§ Provided passage
I charge 30 delivered.

I also havent had my magic freeze unless it got snowed on, but it may not get as cold here as it does there.


----------



## SnowGeekJason

I use this same method. Rock salt is EXACTLY 50LBS i use the homedepot bucket with a lid.


----------



## yardsmith

I made a box for the back of my truck bed out of OSB, with a lid & small latches. I put a tarp over the top of it as well. Never had salt solidify on me. I made it as tall as the bed, to fit in between the tailgate & wheel humps, so it's about 60" wide or so & about 24" long (shorter if you have a shortbed). I've had it going on 3 yrs & it's still holding up. I think 3 yrs is the max I'll get out of it, but it only cost me about $37 in materials, & it custom fits my bed. Couldn't find anything poly at TSC, walmart, etc. that even came close to size OR price
I fill the tailgate spreader with bulk (had to add a vibratory unit to it), & the box, & I usually have about 1/2 of the box left when I'm done with my route.
If I'm not using bulk, the bagged salt fits in there nicely & is out of the weather.
Hope that helps


----------



## MSsnowplowing

leigh;1609998 said:


> Seems to me that they've been getting heavier and heavier over the last 25 years! Can't figure out what's going on!


I hear you on that one, just started this year with reading glasses, they keep making that stupid print smaller and smaller.


----------

§ Dataset section
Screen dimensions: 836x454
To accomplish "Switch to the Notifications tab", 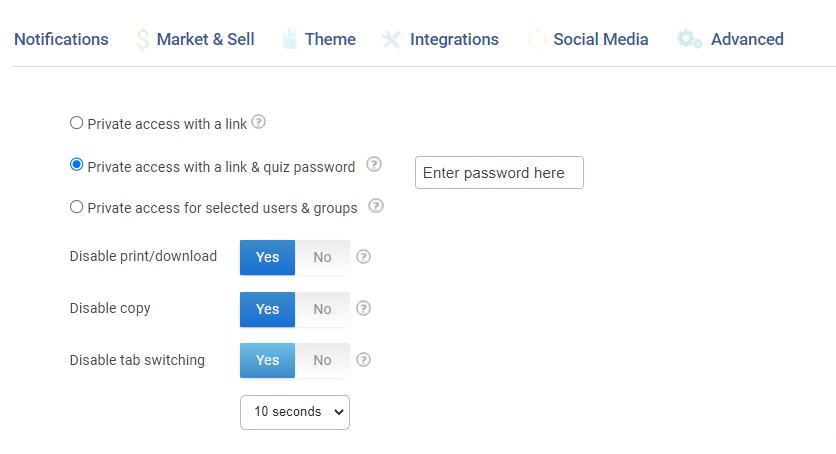I will coord(61,40).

§ To be done
Rewrite the part of the salt storage thread that opens with the words "## MSsnowplowing" and closes with "what's going on!", putting "lighter" wherever "heavier" appears.

§ Written answer
## MSsnowplowing

leigh;1609998 said:


> Seems to me that they've been getting lighter and lighter over the last 25 years! Can't figure out what's going on!